In the article on the Crowded House single "Don't Stop Now," which guitarist plays on the song?

§ Document extract:
────────
Single by Crowded House

from the album Time on Earth
- Released: 16 June 2007 (Australia) 25 June 2007 (UK)
- Recorded: 2007
- Genre: Alternative rock
- Length: 3:57
- Label: Capitol
- Songwriter(s): Neil Finn
- Producer(s): Steve Lillywhite

Crowded House singles chronology
| "Not the Girl You Think You Are" (1996) | "Don't Stop Now" (2007) | "She Called Up" (2007) |

Music video
- "Don’t Stop Now" on YouTube

= Don't Stop Now =

"Don't Stop Now" is the first single from Crowded House's fifth studio album Time on Earth. It was released in Australia on 16 June 2007; in the United Kingdom, it was released digitally on 18 June 2007 and physically on 25 June 2007.

==Background==
"Don't Stop Now" was written by Neil Finn shortly after he and his wife, Sharon Finn, moved to Freshford near Bath, England. The influence of the song came as a result of Finn's wife driving and having difficulty navigating due to her vehicle's GPS system providing incorrect information. To compound her difficulty, this was her first time driving in this area of England, an area known for its narrow roads.

The song was written by Crowded House frontman Neil Finn as a solo effort. The song features guitar work from alternative group The Smiths' former co-songwriter Johnny Marr. The song was originally destined for Finn's third solo album, but as his third album was converted into the new album for his band Crowded House, the song was released as a Crowded House offering. "Don't Stop Now" is one of only four from the fourteen tracks from Time on Earth that includes the full lineup of Finn, bassist Nick Seymour, guitarist/keyboardist Mark Hart and newcomer drummer Matt Sherrod as Crowded House.

==Cover art==
The cover art of "Don't Stop Now" is all in the same vein as the album Time on Earth that the song is derived from. This is prominent in that the artwork is made up of newspaper clippings that've been painted to fit the design, in this case appearing to be a green labyrinth with a car and some birds. The difference with this cover is that the song title is hand drawn, where on the album cover, the album title is in newspaper also. The blue dragon from the cover of Time on Earth is also seen hiding within the maze. The music video for "Don't Stop Now" also employs the same artwork and design as the background for the band.
────────
§ Stored data:

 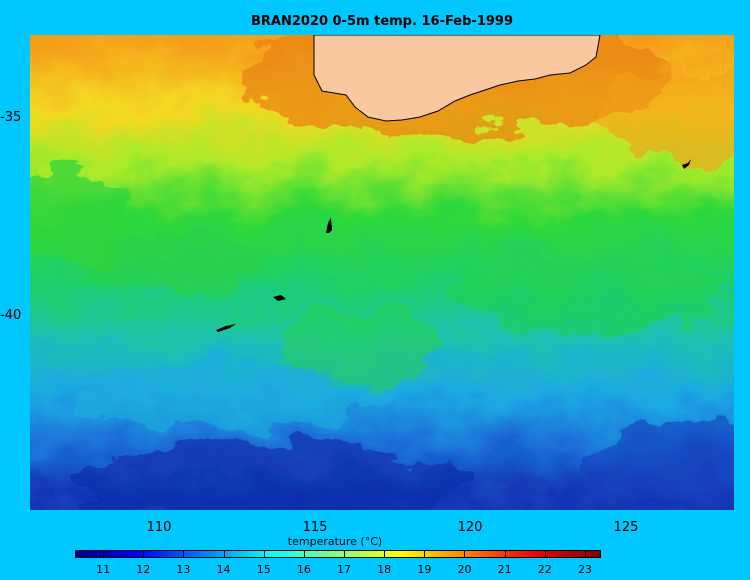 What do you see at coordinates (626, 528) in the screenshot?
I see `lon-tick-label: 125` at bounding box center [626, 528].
────────
§ Result of the exercise:
Johnny Marr, former co-songwriter of The Smiths.